— start of Records provided —

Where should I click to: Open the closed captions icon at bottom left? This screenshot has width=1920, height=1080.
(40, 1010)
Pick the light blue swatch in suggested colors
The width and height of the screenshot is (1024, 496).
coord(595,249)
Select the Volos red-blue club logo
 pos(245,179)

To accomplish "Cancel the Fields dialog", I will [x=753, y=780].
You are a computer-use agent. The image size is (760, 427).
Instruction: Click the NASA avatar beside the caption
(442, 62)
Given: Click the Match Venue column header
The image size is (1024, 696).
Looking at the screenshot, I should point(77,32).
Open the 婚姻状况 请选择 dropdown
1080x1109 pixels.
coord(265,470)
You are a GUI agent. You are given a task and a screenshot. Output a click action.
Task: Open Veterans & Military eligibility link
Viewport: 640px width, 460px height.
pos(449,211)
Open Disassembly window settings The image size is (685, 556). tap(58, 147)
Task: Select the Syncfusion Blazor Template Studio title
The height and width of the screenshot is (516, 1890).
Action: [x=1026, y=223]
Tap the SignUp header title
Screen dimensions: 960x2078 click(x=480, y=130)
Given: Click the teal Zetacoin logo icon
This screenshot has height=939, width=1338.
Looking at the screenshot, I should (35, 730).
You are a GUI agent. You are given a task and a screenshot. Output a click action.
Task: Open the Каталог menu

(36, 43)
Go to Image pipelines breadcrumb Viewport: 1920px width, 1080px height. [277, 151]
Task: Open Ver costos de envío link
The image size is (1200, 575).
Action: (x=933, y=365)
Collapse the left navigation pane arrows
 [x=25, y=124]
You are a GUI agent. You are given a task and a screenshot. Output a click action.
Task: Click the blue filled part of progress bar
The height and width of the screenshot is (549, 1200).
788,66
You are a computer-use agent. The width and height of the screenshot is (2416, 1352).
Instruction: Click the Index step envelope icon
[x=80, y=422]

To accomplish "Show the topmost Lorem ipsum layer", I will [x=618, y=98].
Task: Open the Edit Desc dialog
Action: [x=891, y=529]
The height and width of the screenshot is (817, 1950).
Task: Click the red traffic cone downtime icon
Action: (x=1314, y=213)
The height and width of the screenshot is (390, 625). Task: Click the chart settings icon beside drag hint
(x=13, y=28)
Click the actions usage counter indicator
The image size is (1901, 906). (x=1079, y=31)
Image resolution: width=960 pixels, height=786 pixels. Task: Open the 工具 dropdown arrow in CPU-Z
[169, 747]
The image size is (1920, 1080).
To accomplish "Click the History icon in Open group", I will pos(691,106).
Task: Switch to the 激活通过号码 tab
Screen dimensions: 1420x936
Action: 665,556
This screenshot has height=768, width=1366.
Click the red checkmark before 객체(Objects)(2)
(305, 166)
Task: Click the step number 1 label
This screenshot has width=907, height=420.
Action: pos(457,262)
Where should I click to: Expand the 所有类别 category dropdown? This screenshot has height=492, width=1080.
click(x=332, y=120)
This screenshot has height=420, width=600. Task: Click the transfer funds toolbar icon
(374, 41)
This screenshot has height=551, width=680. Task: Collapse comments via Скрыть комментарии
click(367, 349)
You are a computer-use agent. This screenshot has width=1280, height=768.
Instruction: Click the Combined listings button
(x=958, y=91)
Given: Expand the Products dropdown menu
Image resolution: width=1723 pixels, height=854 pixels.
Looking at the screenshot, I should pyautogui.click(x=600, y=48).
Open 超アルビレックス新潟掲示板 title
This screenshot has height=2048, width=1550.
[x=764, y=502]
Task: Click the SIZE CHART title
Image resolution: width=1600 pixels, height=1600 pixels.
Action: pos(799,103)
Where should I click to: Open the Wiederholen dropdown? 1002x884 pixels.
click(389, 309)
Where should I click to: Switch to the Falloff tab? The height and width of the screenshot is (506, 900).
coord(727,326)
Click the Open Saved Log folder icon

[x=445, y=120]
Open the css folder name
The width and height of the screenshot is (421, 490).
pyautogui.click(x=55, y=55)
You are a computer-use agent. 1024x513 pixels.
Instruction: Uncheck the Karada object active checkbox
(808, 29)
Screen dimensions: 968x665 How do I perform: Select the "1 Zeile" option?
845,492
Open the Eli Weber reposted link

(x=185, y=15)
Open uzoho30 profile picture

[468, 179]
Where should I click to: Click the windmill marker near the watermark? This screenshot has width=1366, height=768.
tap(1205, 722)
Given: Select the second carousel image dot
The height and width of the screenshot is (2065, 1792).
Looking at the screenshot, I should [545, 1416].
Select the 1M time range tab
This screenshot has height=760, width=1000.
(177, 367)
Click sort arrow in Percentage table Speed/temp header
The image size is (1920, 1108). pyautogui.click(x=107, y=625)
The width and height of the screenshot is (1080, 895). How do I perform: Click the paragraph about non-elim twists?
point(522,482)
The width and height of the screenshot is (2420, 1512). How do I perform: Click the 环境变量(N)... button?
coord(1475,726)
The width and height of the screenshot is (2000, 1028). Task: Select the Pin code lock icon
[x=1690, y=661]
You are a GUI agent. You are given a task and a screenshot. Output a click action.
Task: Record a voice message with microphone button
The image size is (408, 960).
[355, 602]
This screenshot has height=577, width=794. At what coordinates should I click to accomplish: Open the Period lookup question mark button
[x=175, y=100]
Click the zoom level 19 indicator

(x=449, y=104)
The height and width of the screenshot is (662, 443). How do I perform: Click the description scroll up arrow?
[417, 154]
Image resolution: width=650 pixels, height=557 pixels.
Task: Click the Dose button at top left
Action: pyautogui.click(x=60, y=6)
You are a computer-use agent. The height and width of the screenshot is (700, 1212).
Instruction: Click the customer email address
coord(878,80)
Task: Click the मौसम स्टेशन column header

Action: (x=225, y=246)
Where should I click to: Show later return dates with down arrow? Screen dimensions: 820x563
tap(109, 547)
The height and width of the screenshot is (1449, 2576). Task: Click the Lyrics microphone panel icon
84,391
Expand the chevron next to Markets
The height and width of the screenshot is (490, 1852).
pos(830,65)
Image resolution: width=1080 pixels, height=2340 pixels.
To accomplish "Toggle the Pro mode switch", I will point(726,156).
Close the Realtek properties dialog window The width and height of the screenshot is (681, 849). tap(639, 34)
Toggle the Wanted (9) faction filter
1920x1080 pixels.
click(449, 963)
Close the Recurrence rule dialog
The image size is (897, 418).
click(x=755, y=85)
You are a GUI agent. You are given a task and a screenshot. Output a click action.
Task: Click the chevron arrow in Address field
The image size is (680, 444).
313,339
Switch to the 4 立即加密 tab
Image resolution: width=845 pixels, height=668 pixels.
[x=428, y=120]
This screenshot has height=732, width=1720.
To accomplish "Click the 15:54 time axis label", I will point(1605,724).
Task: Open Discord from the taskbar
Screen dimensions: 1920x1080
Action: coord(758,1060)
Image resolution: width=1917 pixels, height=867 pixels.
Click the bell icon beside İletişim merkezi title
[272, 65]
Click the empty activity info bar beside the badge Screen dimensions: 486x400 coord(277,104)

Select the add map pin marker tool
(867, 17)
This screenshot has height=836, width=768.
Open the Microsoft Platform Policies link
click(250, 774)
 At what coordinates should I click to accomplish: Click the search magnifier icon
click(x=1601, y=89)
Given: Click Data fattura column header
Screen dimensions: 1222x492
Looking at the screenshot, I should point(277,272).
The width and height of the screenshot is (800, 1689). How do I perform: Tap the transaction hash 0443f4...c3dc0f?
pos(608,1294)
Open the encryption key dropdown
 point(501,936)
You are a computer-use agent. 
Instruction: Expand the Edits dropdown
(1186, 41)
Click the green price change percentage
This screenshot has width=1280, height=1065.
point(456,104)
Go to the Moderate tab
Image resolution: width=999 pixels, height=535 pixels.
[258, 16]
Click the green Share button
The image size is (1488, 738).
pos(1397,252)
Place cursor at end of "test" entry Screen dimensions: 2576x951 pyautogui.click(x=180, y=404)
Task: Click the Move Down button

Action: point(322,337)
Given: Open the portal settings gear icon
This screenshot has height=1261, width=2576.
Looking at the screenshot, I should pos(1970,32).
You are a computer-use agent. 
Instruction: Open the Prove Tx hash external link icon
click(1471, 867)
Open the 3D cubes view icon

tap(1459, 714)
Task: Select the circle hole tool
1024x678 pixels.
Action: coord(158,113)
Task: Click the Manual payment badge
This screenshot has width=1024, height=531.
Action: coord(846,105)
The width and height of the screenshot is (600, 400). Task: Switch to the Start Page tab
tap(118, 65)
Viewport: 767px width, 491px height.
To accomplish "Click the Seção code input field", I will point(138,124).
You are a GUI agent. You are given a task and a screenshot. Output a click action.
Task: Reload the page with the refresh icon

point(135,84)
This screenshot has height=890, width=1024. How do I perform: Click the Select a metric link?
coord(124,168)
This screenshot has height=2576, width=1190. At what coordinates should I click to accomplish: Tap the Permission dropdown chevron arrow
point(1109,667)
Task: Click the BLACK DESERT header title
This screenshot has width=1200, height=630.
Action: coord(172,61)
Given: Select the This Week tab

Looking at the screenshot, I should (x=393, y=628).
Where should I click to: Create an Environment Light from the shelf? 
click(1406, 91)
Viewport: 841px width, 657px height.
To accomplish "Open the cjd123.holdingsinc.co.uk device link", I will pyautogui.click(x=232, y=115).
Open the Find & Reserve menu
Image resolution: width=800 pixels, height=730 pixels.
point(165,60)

— end of Records provided —

— Required work —
Please copy the records verbatim from the line with "Task: Click the step number 1 label" up to and including the line with "click(367, 349)".

— Exercise solution —
Task: Click the step number 1 label
This screenshot has width=907, height=420.
Action: pos(457,262)
Where should I click to: Expand the 所有类别 category dropdown? This screenshot has height=492, width=1080.
click(x=332, y=120)
This screenshot has height=420, width=600. Task: Click the transfer funds toolbar icon
(374, 41)
This screenshot has height=551, width=680. Task: Collapse comments via Скрыть комментарии
click(367, 349)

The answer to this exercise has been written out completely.